====== EXERCISE INPUT ======
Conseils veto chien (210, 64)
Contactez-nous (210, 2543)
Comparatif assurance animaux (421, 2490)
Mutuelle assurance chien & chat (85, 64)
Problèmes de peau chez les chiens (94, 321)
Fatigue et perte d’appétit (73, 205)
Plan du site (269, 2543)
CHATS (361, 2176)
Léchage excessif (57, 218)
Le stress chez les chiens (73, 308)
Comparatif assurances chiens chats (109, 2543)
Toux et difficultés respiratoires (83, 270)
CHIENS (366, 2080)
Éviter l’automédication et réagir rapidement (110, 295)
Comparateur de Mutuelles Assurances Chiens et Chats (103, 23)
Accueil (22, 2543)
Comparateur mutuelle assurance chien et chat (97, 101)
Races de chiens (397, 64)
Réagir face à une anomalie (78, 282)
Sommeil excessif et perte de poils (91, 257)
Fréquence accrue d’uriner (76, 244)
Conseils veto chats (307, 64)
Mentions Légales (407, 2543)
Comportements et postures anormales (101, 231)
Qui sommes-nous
======
## WHAT IS BEING ASKED
Each line of the material should be repeated exactly as it reads.

## ANSWER TO THIS EXERCISE
Conseils veto chien (210, 64)
Contactez-nous (210, 2543)
Comparatif assurance animaux (421, 2490)
Mutuelle assurance chien & chat (85, 64)
Problèmes de peau chez les chiens (94, 321)
Fatigue et perte d’appétit (73, 205)
Plan du site (269, 2543)
CHATS (361, 2176)
Léchage excessif (57, 218)
Le stress chez les chiens (73, 308)
Comparatif assurances chiens chats (109, 2543)
Toux et difficultés respiratoires (83, 270)
CHIENS (366, 2080)
Éviter l’automédication et réagir rapidement (110, 295)
Comparateur de Mutuelles Assurances Chiens et Chats (103, 23)
Accueil (22, 2543)
Comparateur mutuelle assurance chien et chat (97, 101)
Races de chiens (397, 64)
Réagir face à une anomalie (78, 282)
Sommeil excessif et perte de poils (91, 257)
Fréquence accrue d’uriner (76, 244)
Conseils veto chats (307, 64)
Mentions Légales (407, 2543)
Comportements et postures anormales (101, 231)
Qui sommes-nous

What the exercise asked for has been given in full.